- Nancy O'Neil, Oliver Wakefield and John Laurie in the film
- Directed by: Albert Parker
- Written by: Dudley Clark; David Evans;
- Produced by: Albert Parker
- Starring: Oliver Wakefield; Nancy O'Neil; Clifford Heatherley;
- Cinematography: Stanley Grant
- Production company: Twentieth Century Fox
- Distributed by: Twentieth Century Fox
- Release date: 28 September 1937;
- Running time: 63 minutes
- Country: United Kingdom
- Language: English

= There Was a Young Man =

There Was a Young Man is a 1937 British comedy film directed by Albert Parker and starring Oliver Wakefield, Nancy O'Neil and Clifford Heatherley. It was written by Dudley Clark and David Evans, and made at Wembley Studios as a quota quickie by Twentieth Century Fox.

==Plot==
George Peabody is an unsuccessful inventor. When his wealthy uncle passes away, George and his fiancée Barbara anticipate a large inheritance, but they are disappointed to find George has been left only £200. Despite this, the residents of his seaside town, believing him to be a millionaire, treat him like a celebrity. All is well until a pair of crooks appoint George as the head of a fraudulent land development scheme, leaving him in a financial mess. However, his luck turns when a relic left him by his uncle is revealed to be valuable sacred object, fetching him £5,000. His windfall puts an end to his troubles.

==Cast==
- Oliver Wakefield as George Peabody
- Nancy O'Neil as Barbara Blake
- Clifford Heatherley as Wallop
- Robert Nainby as vicar
- Molly Hamley-Clifford as Mrs. Blake
- Eric Hales as Vernon
- Brian Buchel as Prince Bunkhadin
- John Laurie as stranger
- Syd Crossley as Slim

== Reception ==
The Daily Film Renter wrote: "Serviceable plot overwhelmed in gabble, with players not appearing to take subject seriously. Exaggerated humour, plethora of situations and noisy crowd scenes in unconvincing subject. Poor stuff for most indulgent patrons."

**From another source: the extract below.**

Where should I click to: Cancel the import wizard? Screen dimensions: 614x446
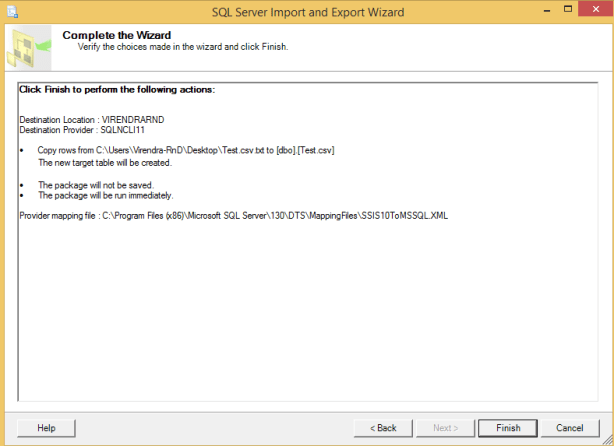(569, 428)
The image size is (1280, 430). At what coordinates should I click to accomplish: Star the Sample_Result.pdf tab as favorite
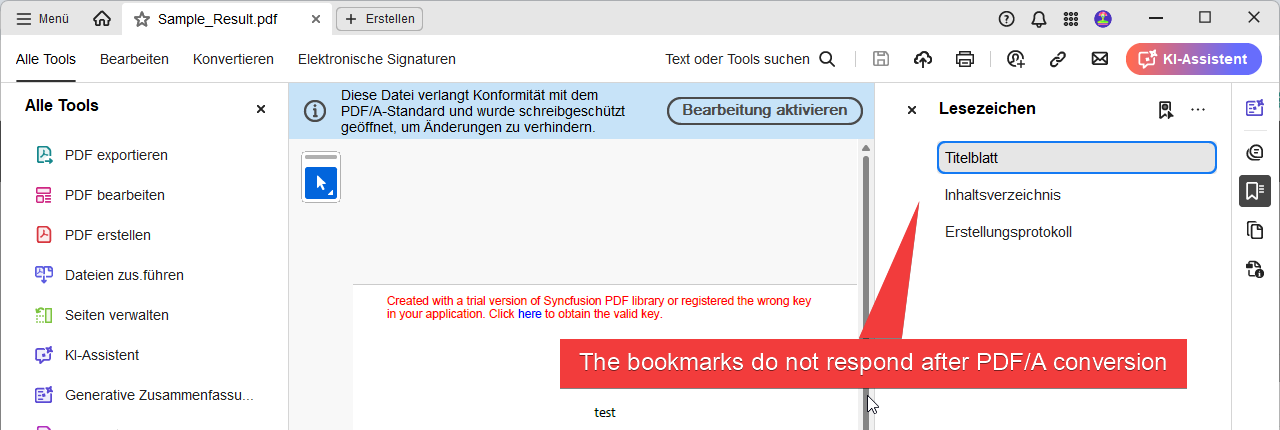(142, 19)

Kine Weekly wrote: "The comedy values of the story are considerable but hasty production and stagey acting spoil many of the situations."

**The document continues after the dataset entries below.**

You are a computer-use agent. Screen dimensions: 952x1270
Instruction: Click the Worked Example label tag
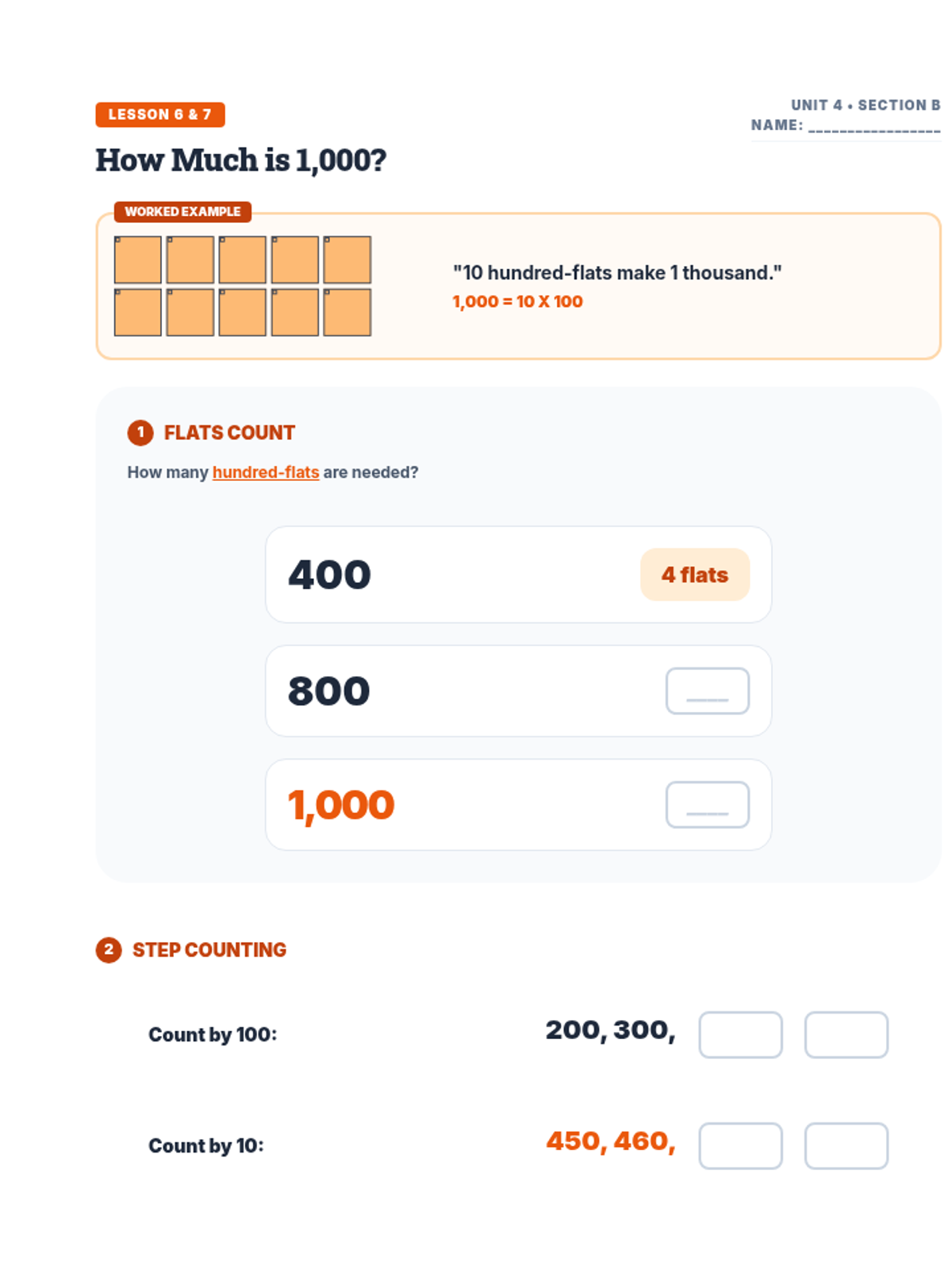[x=182, y=212]
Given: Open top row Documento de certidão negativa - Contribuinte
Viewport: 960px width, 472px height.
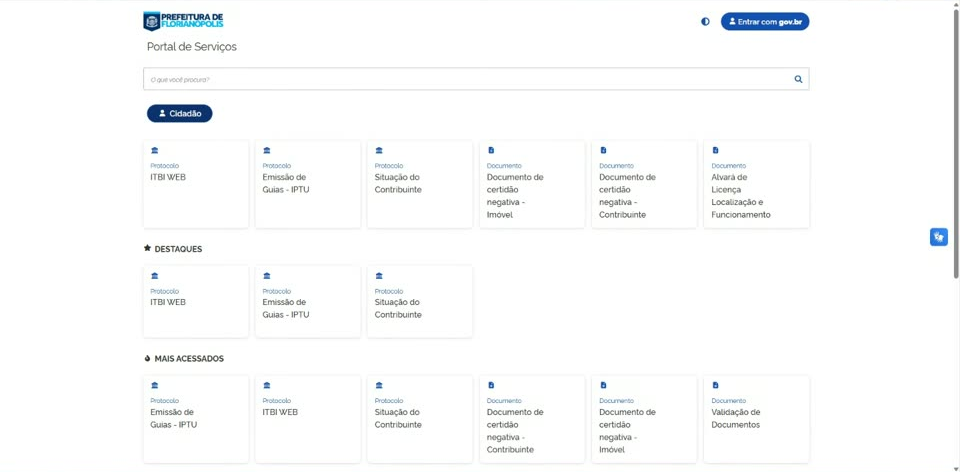Looking at the screenshot, I should (x=644, y=184).
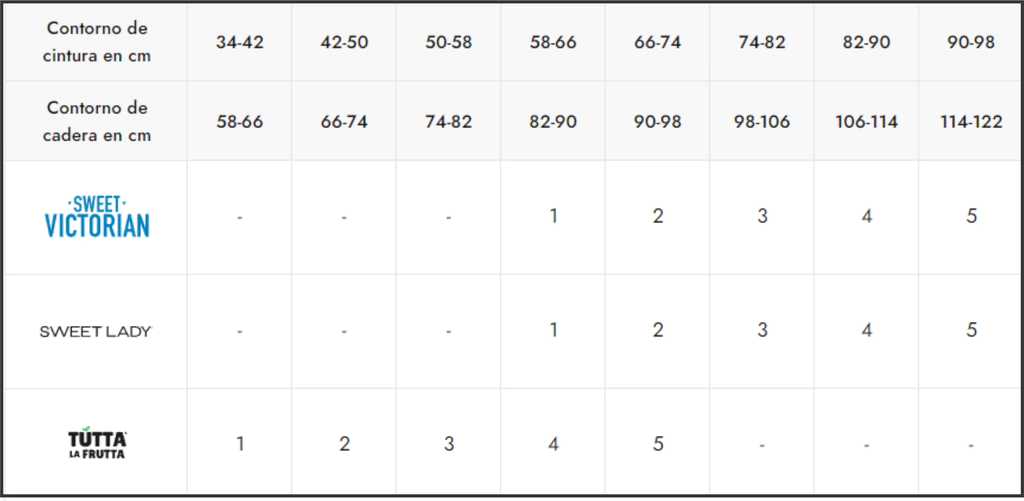Screen dimensions: 1024x501
Task: Select size 3 in Sweet Lady row
Action: coord(762,331)
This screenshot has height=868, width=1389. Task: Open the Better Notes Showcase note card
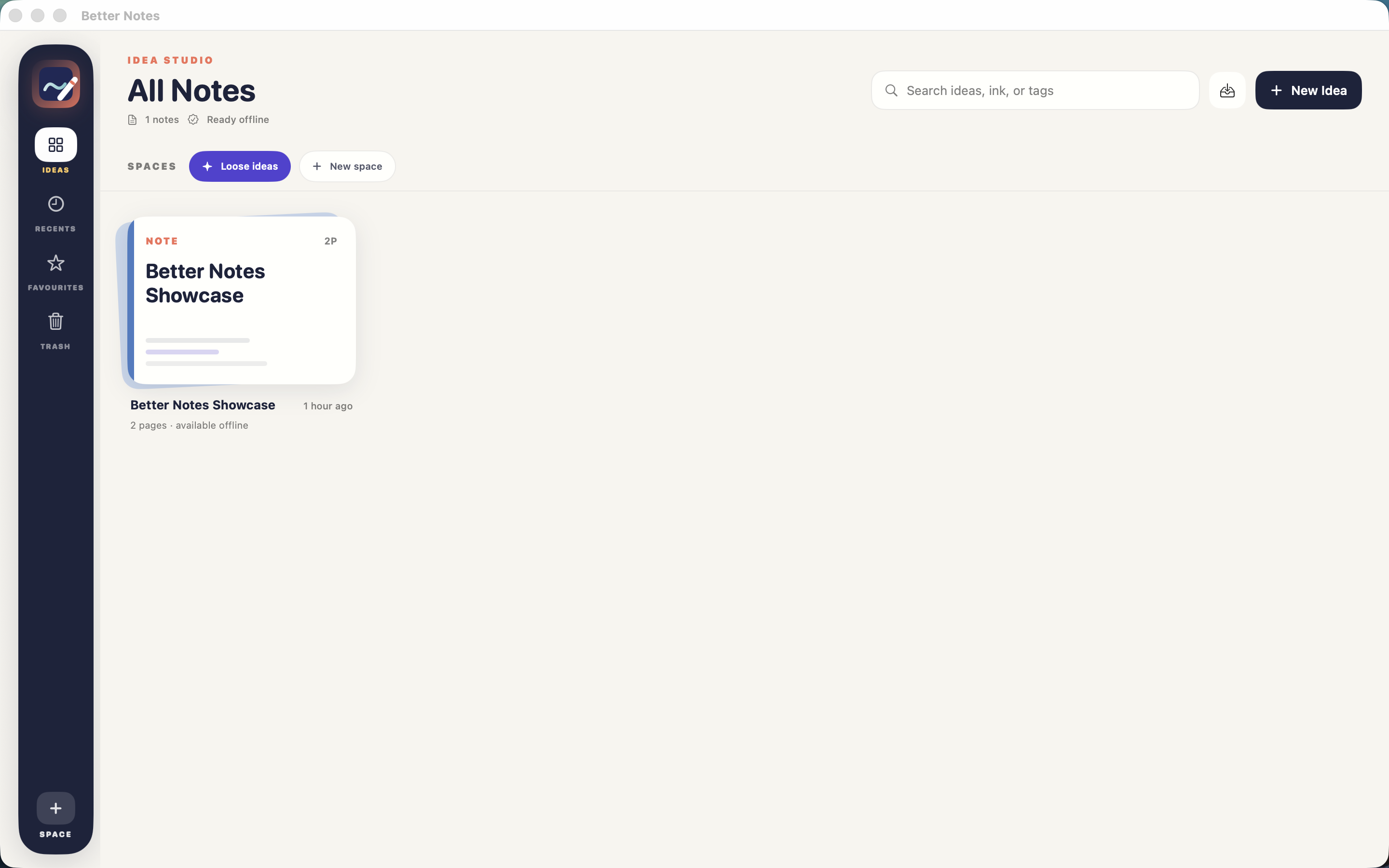[241, 300]
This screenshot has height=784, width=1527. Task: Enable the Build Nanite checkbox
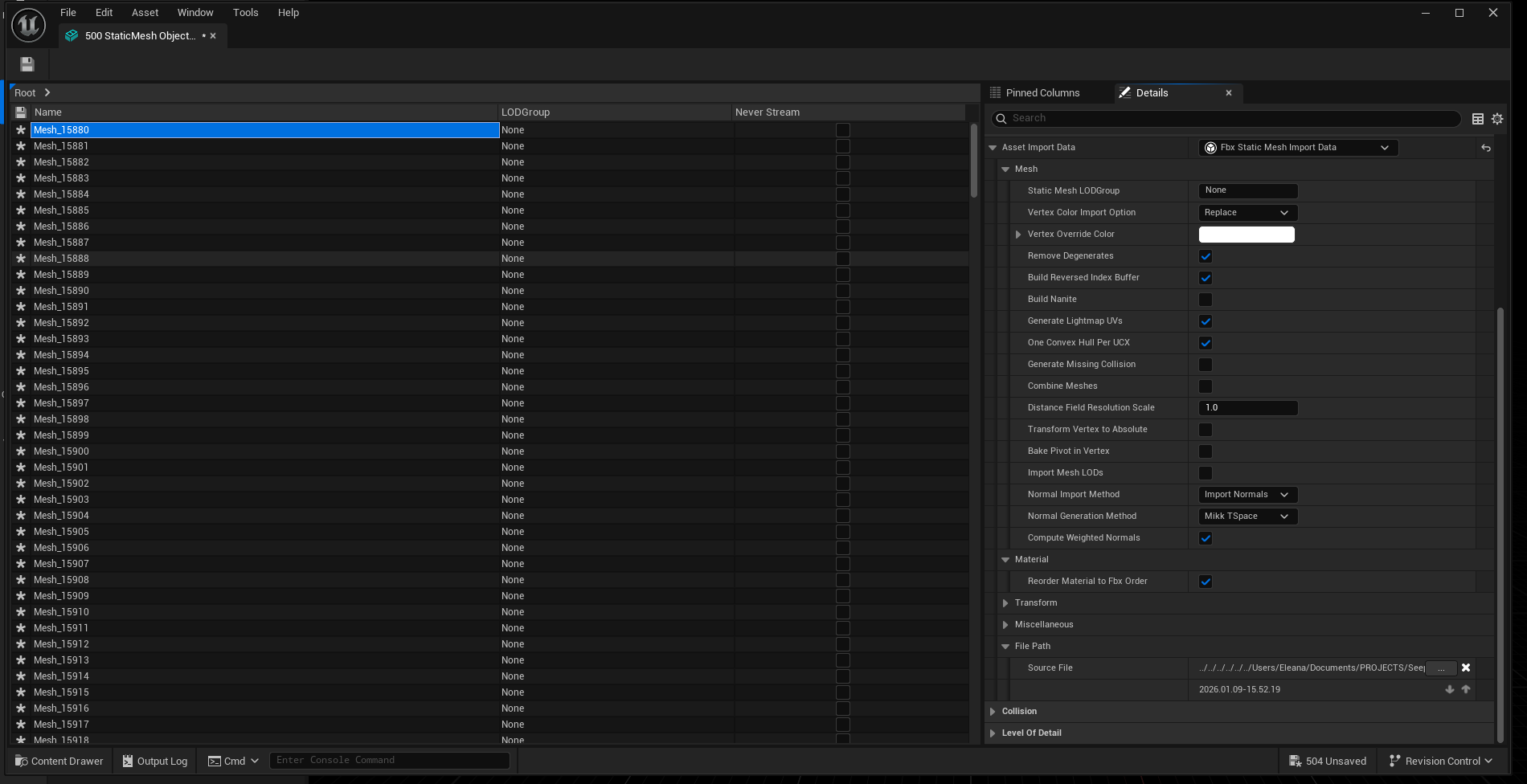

Picturegoer wrote: "Apart from Oliver Wakefield's portrayal of a shy, small-town investor ... there is little to recommend this picture. The idea is there, but it has not been well developed nor is it helped by certain crudities both in characterisation and acting. Oliver Wakefield exploits his stutter and clipped speech to the full."

Picture Show wrote: "Rather dull comedy ... It is fairly well acted, but is never convincing and is seldom very funny."